Er wollte die Tür zum Gang öffnen aber sie widerstand. Er blickte hinauf, hinunter, das Hindernis war nicht zu finden. Auch versperrt war die Tür nicht, der Schlüssel steckte innen, hätte man von außen zuzusperren versucht, wäre der Schlüssel herausgestoßen worden. Und wer hätte denn zusperren sollen? Er stieß mit dem Knie gegen die Tür, das Mattglas erklang, aber die Tür blieb fest. Sieh nur. - Er gieng ins Zimmer zurück, trat auf den Balkon und blickte auf die Straße hinab. Er hatte aber das gewöhnliche Nachmittagsleben unten noch nicht mit einem Gedanken erfaßt, als er wieder zur Tür zurückkehrte und nochmals zu öffnen versuchte. Aber nun war es kein Versuch, die Tür öffnete sich sogleich, es bedurfte kaum eines Druckes, vor dem Luftzug, der vom Balkon her strich, flog sie geradezu auf, mühelos wie ein Kind, das man zum Scherz die Klinke berühren läßt, während ein Größerer sie in Wirklichkeit niederdrückt, erlangte er den Eintritt zu dem Gang.

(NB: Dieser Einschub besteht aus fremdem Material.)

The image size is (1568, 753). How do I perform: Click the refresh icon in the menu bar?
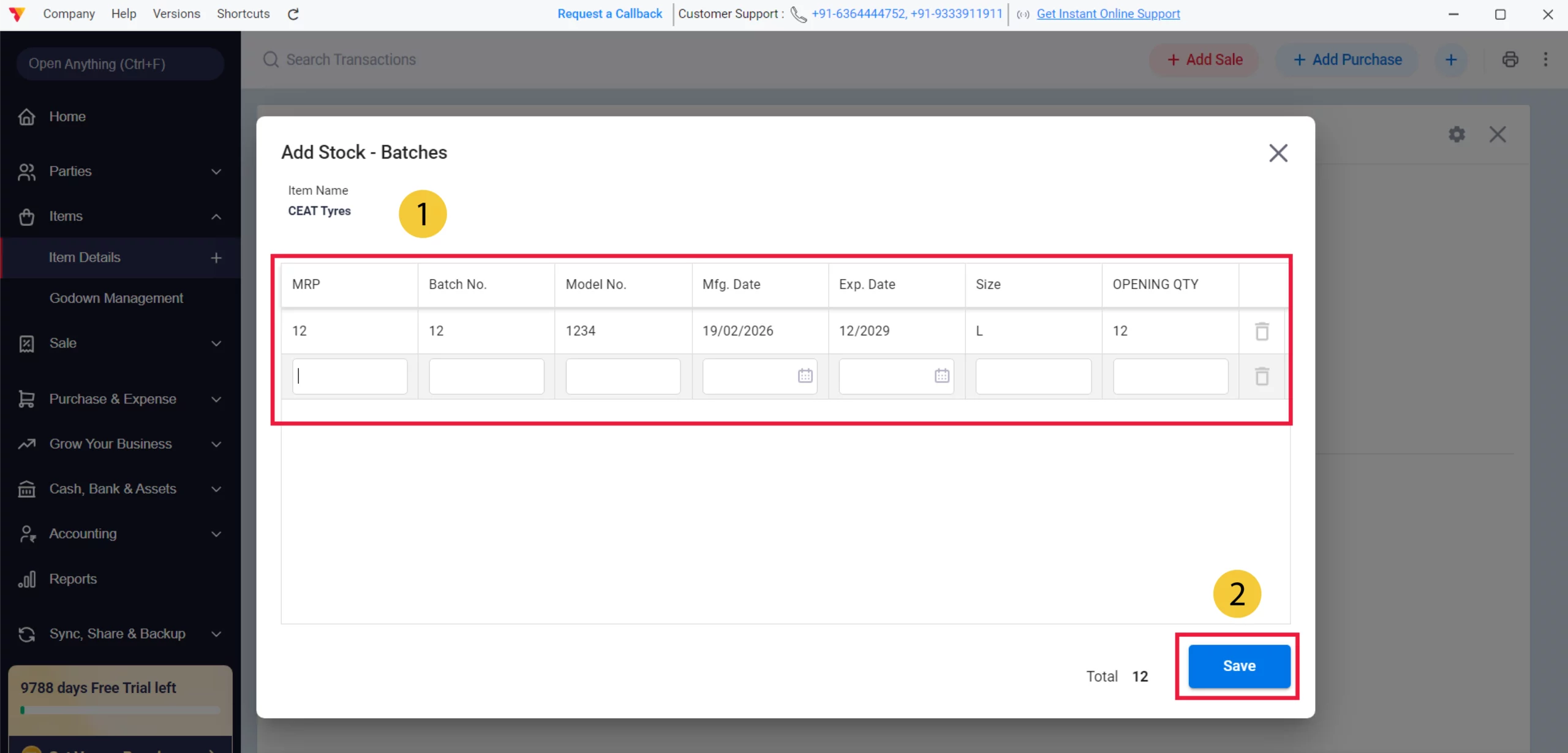point(293,13)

Ich werde 3 Wochen für mich haben. Heißt das grausam behandelt werden?

Vor kurzem geträumt: Wir wohnten auf dem Graben in der Nähe des Cafe Kontinental. Aus der Herrengasse bog ein Regiment ein, in die Richtung zum Staatsbahnhof. Mein Vater: "So etwas muß man sehn, solange man dazu imstande ist" und schwingt sich (im braunen Schlafrock des Felix, die ganze Gestalt war eine Vermischung beider) auf das Fenster und spreizt sich draußen mit ausgestreckten Armen auf der sehr breiten, stark abfallenden Fensterbrüstung. Ich packe ihn und halte ihn an den beiden Kettchen, durch welche die Schlafrockschnur gezogen ist. Aus Bosheit streckt er sich noch weiter hinaus, ich spanne meine Kräfte auf das äußerste an, um ihn zu halten. Ich denke daran, wie gut es wäre, wenn ich meine Füße mit Stricken an irgendetwas Festem anbinden könnte um nicht vom Vater mitgezogen zu werden. Allerdings müßte ich, um das zu bewerkstelligen, den Vater wenigstens ein Weilchen lang loslassen und das ist unmöglich. Diese ganze Spannung erträgt der Schlaf - und gar mein Schlaf nicht und ich erwache.